Thank Anti-Vaxxers for Lyme Disease [View all]

Kent Sepkowitz

LYMErix, a promising vaccine for Lyme disease introduced in the ‘90s, was taken off the market due to pushback from anti-vaxxers (among other groups). Is it time to bring the drug back?


Well it’s springtime once again. Flowers are blooming, love is in the air, and hopefulness abounds for one and all.

Except infectious disease specialists: for us, spring signals the start of Lyme season, a months-long slog through patient doubt and acrimony that makes us root for the bitter bite of winter to still the hopping, blood-sucking advance of the tick.

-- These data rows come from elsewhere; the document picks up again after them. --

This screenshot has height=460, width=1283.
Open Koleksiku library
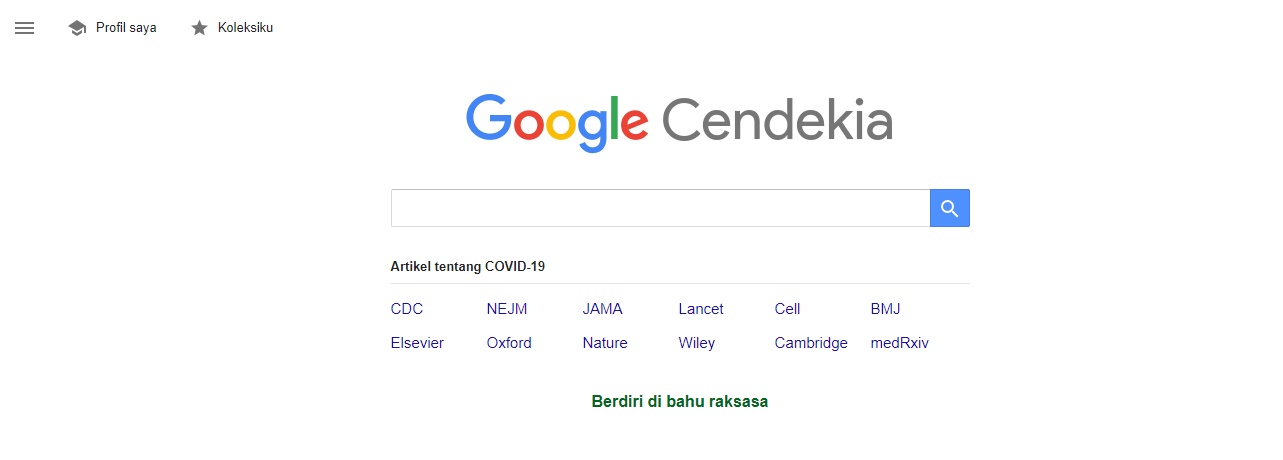coord(245,28)
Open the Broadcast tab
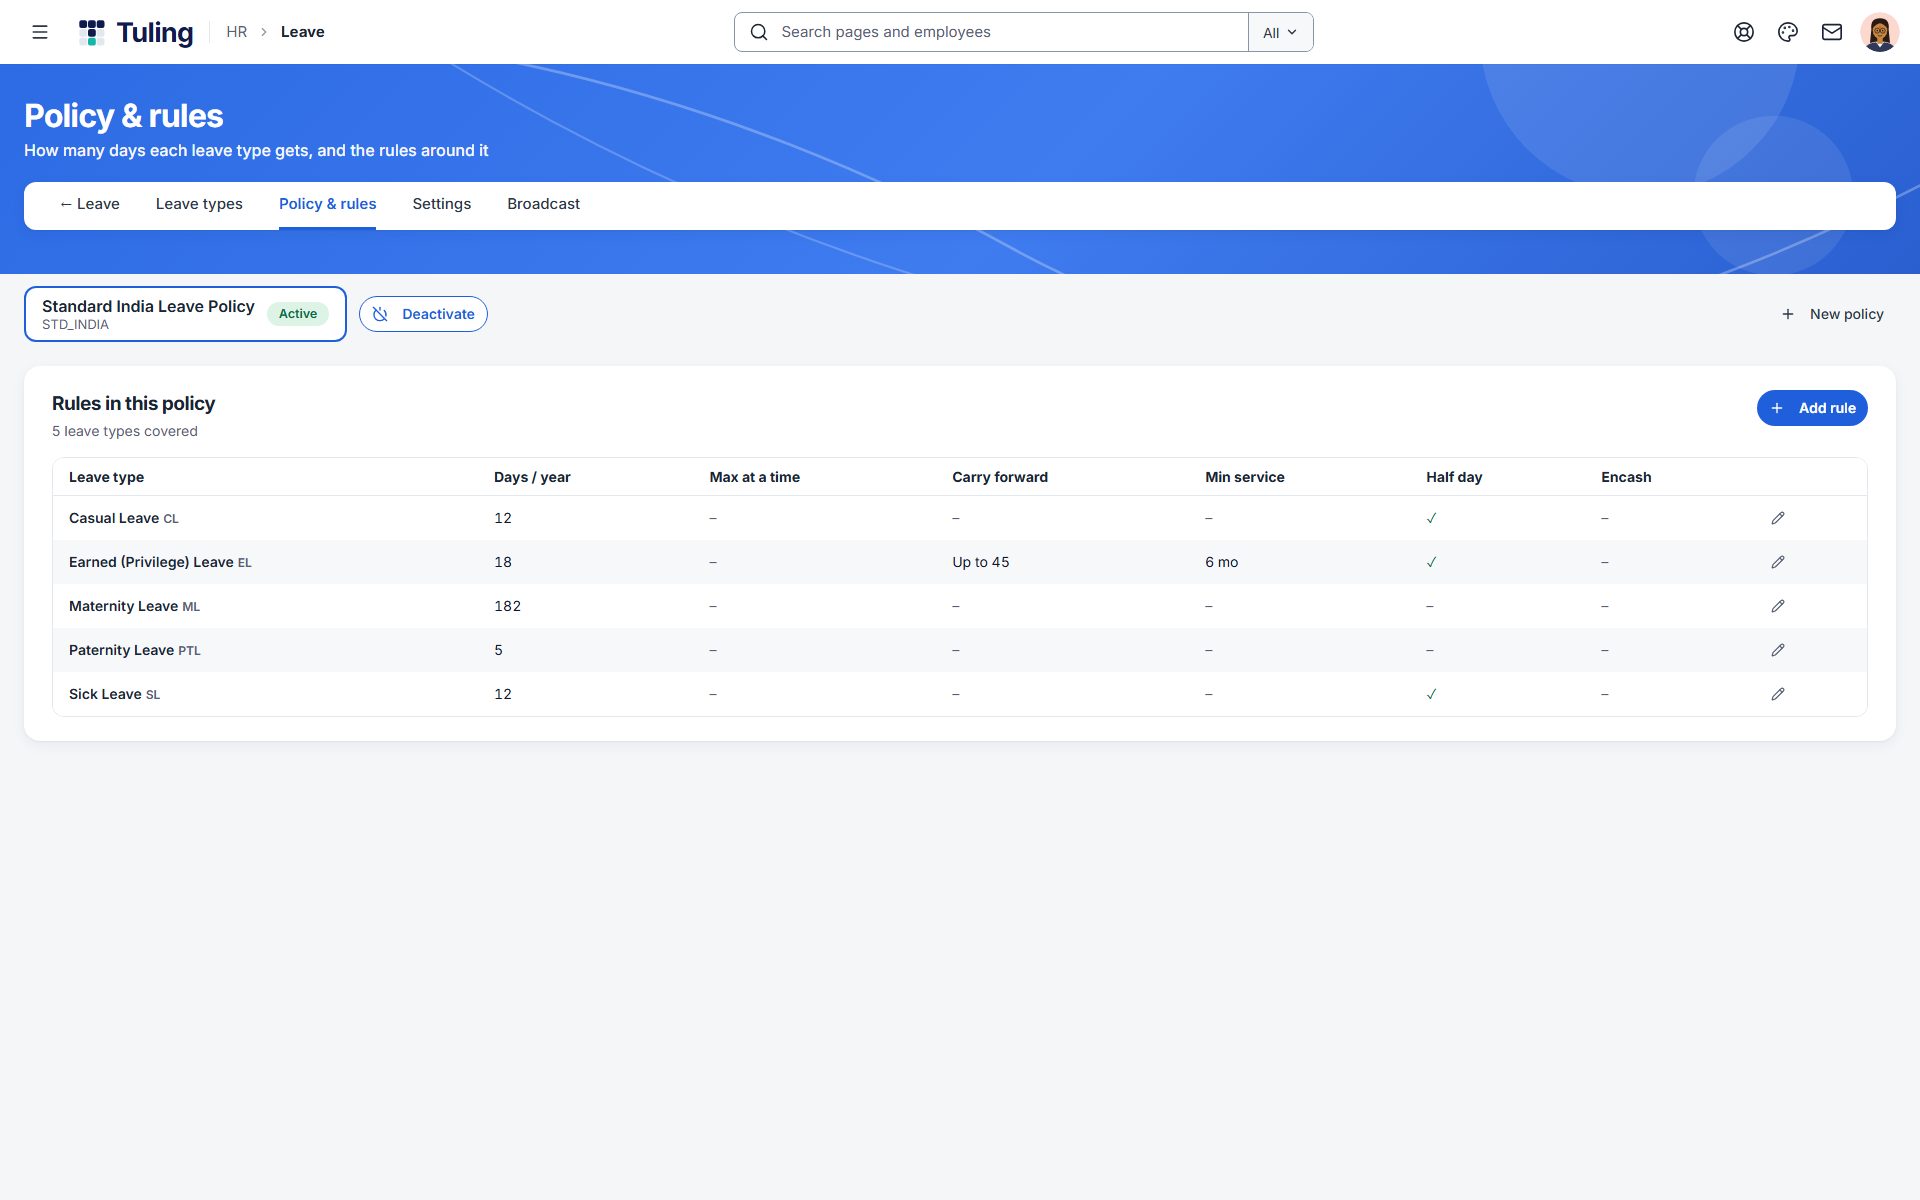Image resolution: width=1920 pixels, height=1200 pixels. coord(543,204)
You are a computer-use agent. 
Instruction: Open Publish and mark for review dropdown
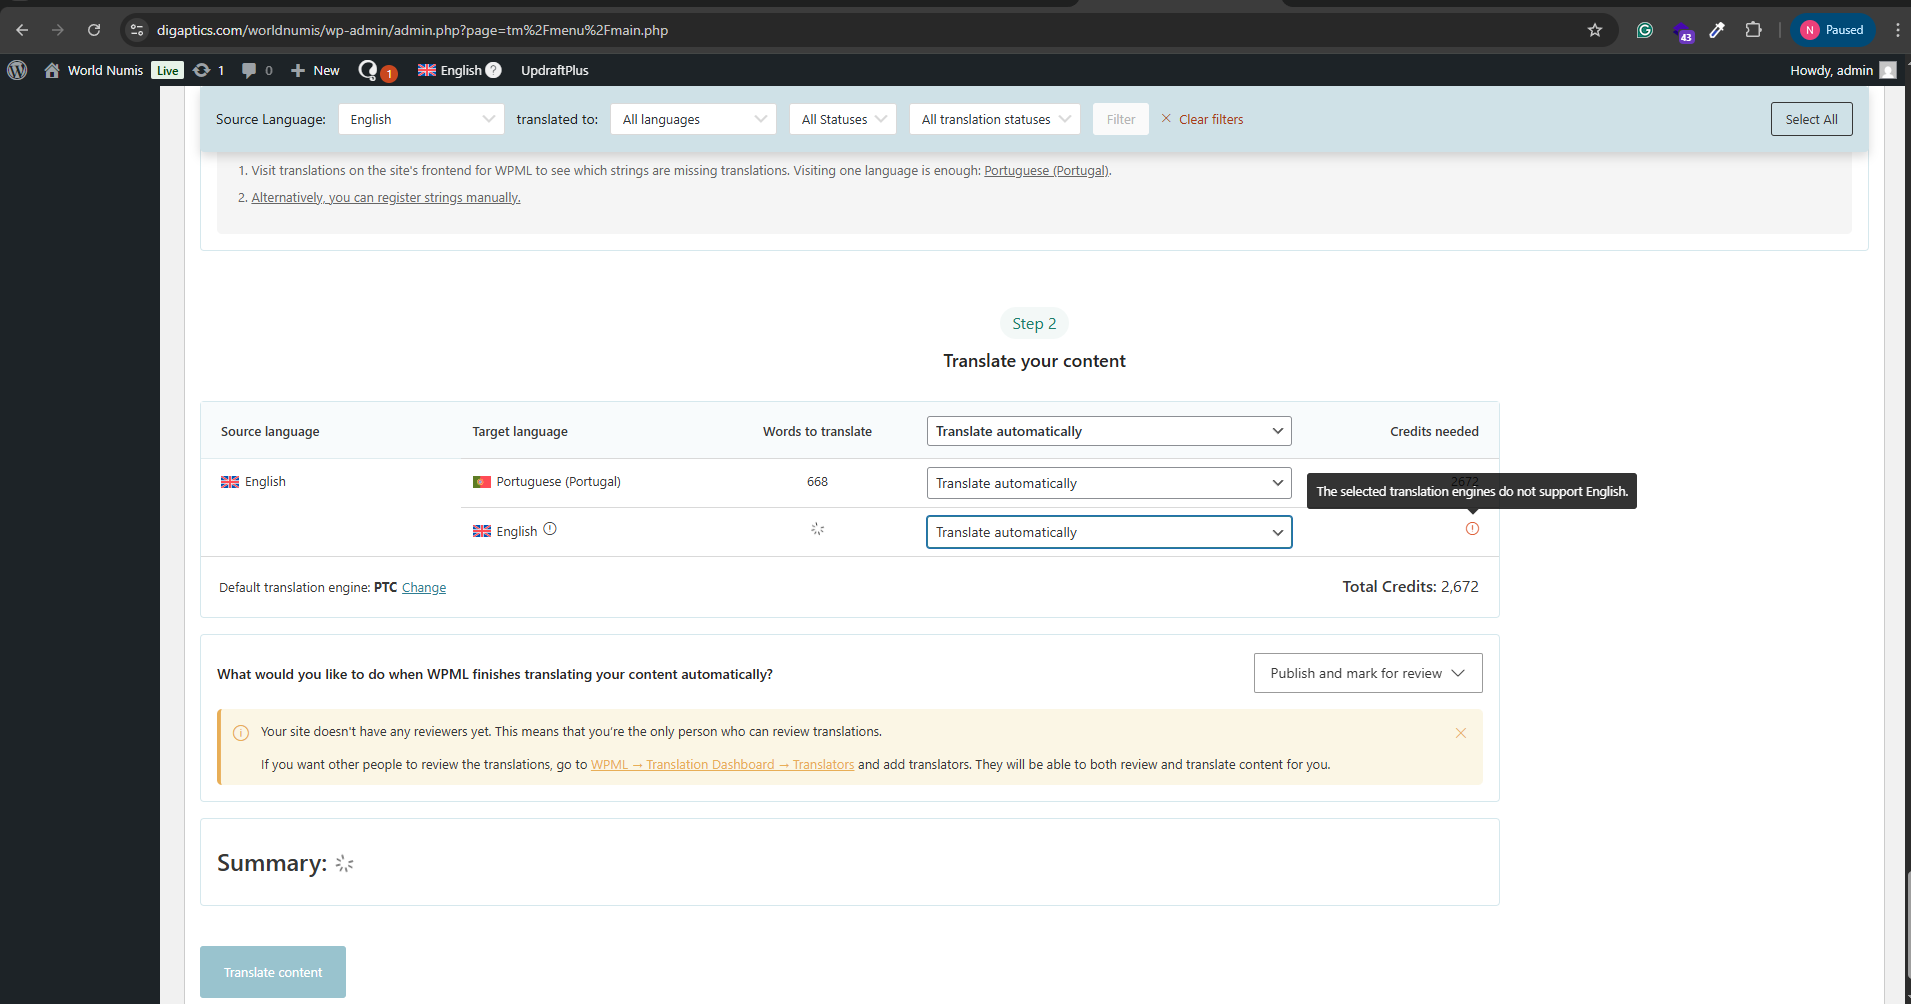[x=1367, y=673]
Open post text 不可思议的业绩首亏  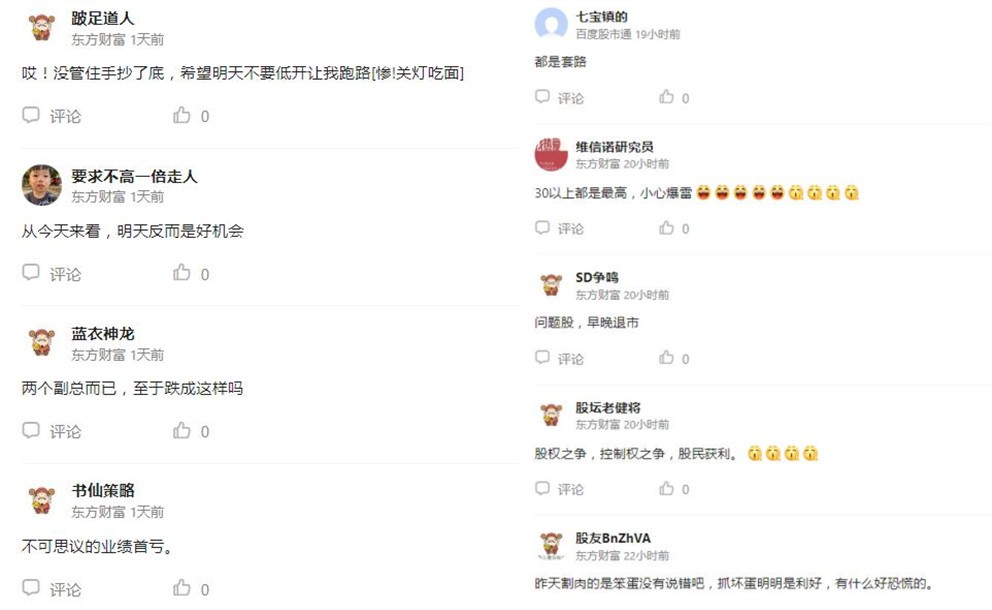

April is indeed the cruelest month, not only breeding lilacs from the dead but awakening countless nymph ticks from a months-long slumber, each desperate to find a leg or hairy back to set up shop and take a vampiric meal.

First described almost 40 years ago, little has changed about Lyme diagnostics or treatment in the last few decades. What has happened however is the birth and continued growth of a group of patients who have chased the concept of the condition called “chronic Lyme disease” to the ends of science and beyond. Chronic Lyme is a protean disease said to affect primarily neurologic function; the remedy, according to believers in the syndrome, is long-term, if not indefinite, courses of intravenous antibiotics.

The group has substantial influence. In 2002 an FDA-approved Lyme vaccine was an unexpected victim of the ongoing struggle between chronic Lyme advocates and those who ascribe to the orthodoxies of allopathic medicine, a semi-derogatory term used to refer to those who went the boring route to medical school and who read conventional textbooks and ascribe to the accumulated wisdom and evidence of generations of traditional boring physicians (like me).